Postcards, Promises & the Parents We Forget

parents and children

"I'll be back after my Master’s, just two years. Promise."

These are the kind of words many Indian parents hear before their child boards a flight to Canada, the US, or Australia. With dreams in mind, snacks in hand, and hope in hearts. The plan is to go, work hard, make a life, and come back, but time has its plans. Slowly, the phone calls become shorter, the visits become less frequent, and the “just two years” turns into something longer, and sometimes permanent.


Airport Promises & Homemade Parathas

If you’ve ever been to an Indian airport during a farewell, you already know, it’s not a goodbye, it’s an emotional movie scene. Everyone from chachu to bua shows up. Mothers crying. Fathers acting tough. Dabbas full of parathas and ladoos stuffed into already overweight bags.

Bas degree leke wapas aa jaana,” the mom says, wiping her tears.

Fast forward five years:

Your old room still looks the same. Your school trophies gather dust. It's your birthday, and regardless of whether you show up on a video call, your mom still makes your favorite food. Here you are sipping coffee in another country, forgetting about the time difference, and calling way too late or too early.


How We Gradually Start to Drift Apart

  • First year: You are calling every day. It hits you like a brick wall that you are homesick. "Miss you, Maa" starts to be a regular text. You even try cooking dal just to feel connected to home.
  • Second year: Life gets a little busier. Assignments here, laundry there, part-time work on top of it all when you get around to it. Each call gets shorter.
  • Third year: You miss Diwali for the first time. “Next time, pakka!” becomes the new line.
  • After that: “I’ll visit soon” becomes a line you repeat but don’t schedule.

The dog at home stops getting excited at the doorbell. Even the fridge magnets from your childhood drawings don’t get replaced.


Life Abroad Is Tough, But So Is the Silence Back Home

Living abroad isn’t as fancy as the Instagram stories show. It’s cold weather, expensive groceries, and real loneliness sometimes. You learn to manage things on your own. It’s part of growing up.

But what parents feel back home is something else. They don’t know about your assignment deadlines or noisy roommates. They just see an empty chair at the dinner table and a bed that’s always made.

Sending cake online for birthdays isn’t the same as being there. And sending “Happy Diwali” texts after the puja doesn’t fill the silence in the house.

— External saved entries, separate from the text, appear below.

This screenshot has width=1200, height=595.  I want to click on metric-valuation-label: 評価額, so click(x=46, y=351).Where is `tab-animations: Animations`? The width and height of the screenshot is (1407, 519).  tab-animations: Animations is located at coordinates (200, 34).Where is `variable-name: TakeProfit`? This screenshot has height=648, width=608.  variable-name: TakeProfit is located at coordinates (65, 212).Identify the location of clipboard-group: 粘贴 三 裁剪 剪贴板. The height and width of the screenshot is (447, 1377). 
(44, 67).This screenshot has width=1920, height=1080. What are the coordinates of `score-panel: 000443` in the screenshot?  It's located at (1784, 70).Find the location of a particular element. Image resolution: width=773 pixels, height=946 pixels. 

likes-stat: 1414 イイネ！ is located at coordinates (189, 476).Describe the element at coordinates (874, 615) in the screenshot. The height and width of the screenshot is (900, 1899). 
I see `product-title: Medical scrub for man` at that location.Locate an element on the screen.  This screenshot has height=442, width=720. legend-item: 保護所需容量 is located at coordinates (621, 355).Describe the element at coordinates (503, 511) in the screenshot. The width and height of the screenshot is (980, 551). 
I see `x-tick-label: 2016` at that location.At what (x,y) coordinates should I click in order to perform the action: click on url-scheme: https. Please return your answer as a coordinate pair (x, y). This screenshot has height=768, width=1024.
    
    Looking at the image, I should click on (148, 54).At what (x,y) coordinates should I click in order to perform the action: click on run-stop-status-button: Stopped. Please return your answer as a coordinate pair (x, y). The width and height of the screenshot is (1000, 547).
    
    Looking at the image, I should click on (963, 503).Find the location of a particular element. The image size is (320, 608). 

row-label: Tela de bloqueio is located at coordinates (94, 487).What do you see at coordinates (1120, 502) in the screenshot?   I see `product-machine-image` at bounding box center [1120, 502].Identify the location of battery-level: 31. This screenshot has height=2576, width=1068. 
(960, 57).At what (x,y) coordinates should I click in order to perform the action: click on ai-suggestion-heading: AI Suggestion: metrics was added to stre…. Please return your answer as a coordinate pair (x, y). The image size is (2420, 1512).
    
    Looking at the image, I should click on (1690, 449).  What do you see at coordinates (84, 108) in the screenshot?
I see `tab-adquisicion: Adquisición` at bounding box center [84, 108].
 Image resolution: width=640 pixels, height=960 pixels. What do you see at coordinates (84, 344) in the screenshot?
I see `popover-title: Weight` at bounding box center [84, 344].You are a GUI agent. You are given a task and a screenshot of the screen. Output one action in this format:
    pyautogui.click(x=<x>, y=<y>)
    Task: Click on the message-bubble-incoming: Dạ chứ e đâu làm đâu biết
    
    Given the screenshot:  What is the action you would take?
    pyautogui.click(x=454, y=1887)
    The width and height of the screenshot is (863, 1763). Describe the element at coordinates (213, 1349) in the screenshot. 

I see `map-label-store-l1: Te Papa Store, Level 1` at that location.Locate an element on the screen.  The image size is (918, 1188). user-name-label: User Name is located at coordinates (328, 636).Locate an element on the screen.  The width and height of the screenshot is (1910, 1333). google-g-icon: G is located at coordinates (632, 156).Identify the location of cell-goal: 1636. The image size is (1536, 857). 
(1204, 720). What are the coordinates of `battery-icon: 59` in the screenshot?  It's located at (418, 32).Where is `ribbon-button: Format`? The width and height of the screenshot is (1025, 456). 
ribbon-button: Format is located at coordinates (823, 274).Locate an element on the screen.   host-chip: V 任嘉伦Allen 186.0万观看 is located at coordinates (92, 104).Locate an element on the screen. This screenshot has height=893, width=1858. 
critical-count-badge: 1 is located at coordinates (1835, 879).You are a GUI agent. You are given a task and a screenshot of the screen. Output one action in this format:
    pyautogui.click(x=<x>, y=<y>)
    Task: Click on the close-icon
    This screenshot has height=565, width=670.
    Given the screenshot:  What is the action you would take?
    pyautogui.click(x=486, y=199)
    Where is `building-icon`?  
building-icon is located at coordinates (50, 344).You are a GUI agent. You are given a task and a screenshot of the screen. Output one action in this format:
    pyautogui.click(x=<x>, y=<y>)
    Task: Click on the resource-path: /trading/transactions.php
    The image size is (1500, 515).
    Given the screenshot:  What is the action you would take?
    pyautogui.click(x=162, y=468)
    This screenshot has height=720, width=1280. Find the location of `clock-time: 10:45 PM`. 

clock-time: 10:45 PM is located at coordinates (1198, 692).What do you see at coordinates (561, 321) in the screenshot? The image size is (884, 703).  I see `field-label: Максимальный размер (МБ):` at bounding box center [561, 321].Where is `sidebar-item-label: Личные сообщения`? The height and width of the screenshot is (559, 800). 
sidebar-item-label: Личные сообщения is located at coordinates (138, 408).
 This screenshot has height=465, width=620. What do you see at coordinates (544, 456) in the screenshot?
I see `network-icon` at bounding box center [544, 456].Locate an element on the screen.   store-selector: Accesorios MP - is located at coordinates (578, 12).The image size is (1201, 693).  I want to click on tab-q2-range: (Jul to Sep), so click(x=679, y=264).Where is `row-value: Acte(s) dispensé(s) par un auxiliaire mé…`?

Indian Parents Speak Through Actions

Indian parents rarely say, “I miss you.” Instead, they’ll say things like:

  • “I packed that homemade pickle you like.”
  • “Should I send you your old sweater?”
  • “Are you eating on time?”

They show love by remembering small things. They don’t demand attention, but they always notice when it fades.

Even a missed call from them is a sign of love. That “Good morning” forward isn’t spam, it’s their way of saying, “I’m thinking of you.”


The Neighbour Uncle Who Waits

In our neighbourhood, there was an uncle whose son left for Canada seven years ago. In the beginning, he’d proudly tell everyone, “Mera beta IT mein hai.

But slowly, he stopped saying much.

Now he just waters his plants quietly. On his son’s birthday, he lights a candle on a cake alone.

That’s what distance sometimes does. It changes conversations into silence.


You Don’t Have to Stay Back, Just Stay in Touch

No one is saying don’t settle abroad. Go for it. Chase your dreams. But keep your parents in the loop.

Talk to them. Not just at festivals. Tell them about your bad cooking. Complain about your boss. Share silly things.

They’re not asking for much. Just a call where you don’t sound rushed. A video chat where you show your messy kitchen.

You don’t need to buy gifts. Your presence, even if it’s virtual, is the real gift.


Home Is Not Just a House

Home is that hand that knocks on your door to ask if you’ve eaten.

It’s your dad asking, “How’s your health?” even when you say, “All good.”

It’s your mom keeping your favorite blanket on your bed, just in case.

Make space for them in your busy life. Not just in your phone, but in your heart.

Take them out for a walk when you visit. Sit with them without your phone. Let them be part of your success, not just the photos you post.

Because what’s the point of reaching the top if you forget the ones who held the ladder steady while you climbed?


Real Success is Shared

Getting a degree, a job, a visa, it’s all amazing. But what good is all of it if the people who supported you don’t get to enjoy it with you?

Come home sometimes without a reason. Surprise them.

Eat dinner with them without checking your phone. Let them be your audience when you show your achievements.

Because while you’re busy making it big out there, they’re quietly rooting for you here.

And they don’t need much. Just a little time. A little presence. A little piece of you.